**Objective 1:** Transcribe the passage on conventional mortgages from "Conventional loans are the" to "credit-score entry point.".

**Selected passage:**
Conventional Mortgages — 3% Down, Cancellable PMI

Conventional loans are the most common mortgage in the United States — roughly two-thirds of home purchases are financed with one each year. Unlike FHA, VA, or USDA loans, conventional mortgages aren’t insured or guaranteed by a government agency. Instead they follow guidelines set by Fannie Mae and Freddie Mac (the “conforming” guidelines) and are funded by private lenders. That structure gives conventional loans three advantages borrowers with strong credit care about: down payments as low as 3%, the ability to cancel mortgage insurance once you hit 20% equity, and the widest selection of property types — primary homes, second homes, and investment properties all qualify. For a first-time buyer with a 720 credit score and stable income, conventional is almost always cheaper than FHA over the life of the loan, even though FHA allows a lower credit-score entry point.

3%minimum down payment for qualified buyers
620+typical minimum credit score
Flexibleproperty type options
PMIremovable once you reach 20% equity

Conventional Mortgages — 3% Down, Cancellable PMI Options

Conventional Fixed-Rate

  • Lock in a consistent interest rate for the life of the loan
  • Available in 10-, 15-, 20-, and 30-year terms
  • Monthly principal and interest payments never change
Great for
  • Buyers planning to stay in their home long-term
  • Borrowers who value predictable monthly payments

Conventional Adjustable-Rate (ARM)

  • Lower initial rate compared to fixed-rate options
  • Rate adjusts after an initial fixed period (typically 5 or 7 years)
  • Annual and lifetime rate caps limit how much the rate can change
Great for
  • Buyers who plan to move or refinance within a few years
  • Borrowers comfortable with potential rate adjustments in exchange for a lower starting rate

Conventional with Low Down Payment

  • Put as little as 3% down on a primary residence
  • First-time and repeat buyers may qualify
  • PMI is required but can be cancelled at 20% equity
Great for
  • First-time homebuyers with strong credit but limited savings
  • Buyers who want to enter the market sooner while building equity

How Conventional Loans Work

01

Conventional loans are available in fixed-rate and adjustable-rate options with terms typically ranging from 10 to 30 years.

**Objective 2:** Restate the rows below word for word, from the line with "The width and height of the screenshot is (1339, 742)." to the line with "tap(306, 781)".

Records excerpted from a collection
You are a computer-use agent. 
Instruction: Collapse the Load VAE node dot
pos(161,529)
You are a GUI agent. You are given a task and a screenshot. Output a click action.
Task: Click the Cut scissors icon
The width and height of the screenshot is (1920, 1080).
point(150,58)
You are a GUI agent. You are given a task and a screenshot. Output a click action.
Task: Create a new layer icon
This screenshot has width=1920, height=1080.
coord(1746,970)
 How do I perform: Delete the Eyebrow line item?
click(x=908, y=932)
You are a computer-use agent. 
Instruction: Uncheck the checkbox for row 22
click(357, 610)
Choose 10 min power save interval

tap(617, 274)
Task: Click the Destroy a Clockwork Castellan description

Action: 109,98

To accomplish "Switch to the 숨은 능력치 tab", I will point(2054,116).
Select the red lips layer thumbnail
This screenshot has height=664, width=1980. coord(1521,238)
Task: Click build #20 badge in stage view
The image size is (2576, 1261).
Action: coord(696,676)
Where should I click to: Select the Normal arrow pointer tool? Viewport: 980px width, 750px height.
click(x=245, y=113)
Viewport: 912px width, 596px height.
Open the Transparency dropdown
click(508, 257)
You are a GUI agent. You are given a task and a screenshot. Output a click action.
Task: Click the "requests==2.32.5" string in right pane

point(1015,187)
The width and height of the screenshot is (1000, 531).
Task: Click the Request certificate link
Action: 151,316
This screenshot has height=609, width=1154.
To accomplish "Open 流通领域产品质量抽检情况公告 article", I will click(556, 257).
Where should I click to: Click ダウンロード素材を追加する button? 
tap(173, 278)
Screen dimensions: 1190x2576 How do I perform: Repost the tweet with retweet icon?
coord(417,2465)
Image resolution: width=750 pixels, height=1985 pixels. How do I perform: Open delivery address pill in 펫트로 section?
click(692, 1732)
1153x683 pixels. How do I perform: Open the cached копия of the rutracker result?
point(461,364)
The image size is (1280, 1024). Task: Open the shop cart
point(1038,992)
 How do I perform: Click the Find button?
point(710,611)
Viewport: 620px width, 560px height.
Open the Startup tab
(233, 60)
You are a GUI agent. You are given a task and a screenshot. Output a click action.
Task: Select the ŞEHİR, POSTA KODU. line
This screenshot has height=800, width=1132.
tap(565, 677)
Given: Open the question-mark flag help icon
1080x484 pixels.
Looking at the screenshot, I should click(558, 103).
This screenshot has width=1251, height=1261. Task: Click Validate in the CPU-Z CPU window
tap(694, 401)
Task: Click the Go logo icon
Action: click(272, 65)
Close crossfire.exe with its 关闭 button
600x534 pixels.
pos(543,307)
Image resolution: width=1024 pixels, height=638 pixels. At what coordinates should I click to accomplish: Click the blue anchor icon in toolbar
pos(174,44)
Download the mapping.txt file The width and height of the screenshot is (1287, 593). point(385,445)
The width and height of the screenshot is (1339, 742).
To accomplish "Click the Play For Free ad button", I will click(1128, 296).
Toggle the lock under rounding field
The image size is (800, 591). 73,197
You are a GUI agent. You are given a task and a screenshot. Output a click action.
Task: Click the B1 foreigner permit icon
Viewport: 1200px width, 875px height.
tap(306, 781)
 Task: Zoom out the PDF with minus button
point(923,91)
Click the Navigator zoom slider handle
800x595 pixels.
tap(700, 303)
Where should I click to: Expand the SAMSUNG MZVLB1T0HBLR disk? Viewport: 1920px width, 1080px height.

**Exercise answer 1:**
Conventional loans are the most common mortgage in the United States — roughly two-thirds of home purchases are financed with one each year. Unlike FHA, VA, or USDA loans, conventional mortgages aren’t insured or guaranteed by a government agency. Instead they follow guidelines set by Fannie Mae and Freddie Mac (the “conforming” guidelines) and are funded by private lenders. That structure gives conventional loans three advantages borrowers with strong credit care about: down payments as low as 3%, the ability to cancel mortgage insurance once you hit 20% equity, and the widest selection of property types — primary homes, second homes, and investment properties all qualify. For a first-time buyer with a 720 credit score and stable income, conventional is almost always cheaper than FHA over the life of the loan, even though FHA allows a lower credit-score entry point.

**Exercise answer 2:**
The width and height of the screenshot is (1339, 742).
To accomplish "Click the Play For Free ad button", I will click(1128, 296).
Toggle the lock under rounding field
The image size is (800, 591). 73,197
You are a GUI agent. You are given a task and a screenshot. Output a click action.
Task: Click the B1 foreigner permit icon
Viewport: 1200px width, 875px height.
tap(306, 781)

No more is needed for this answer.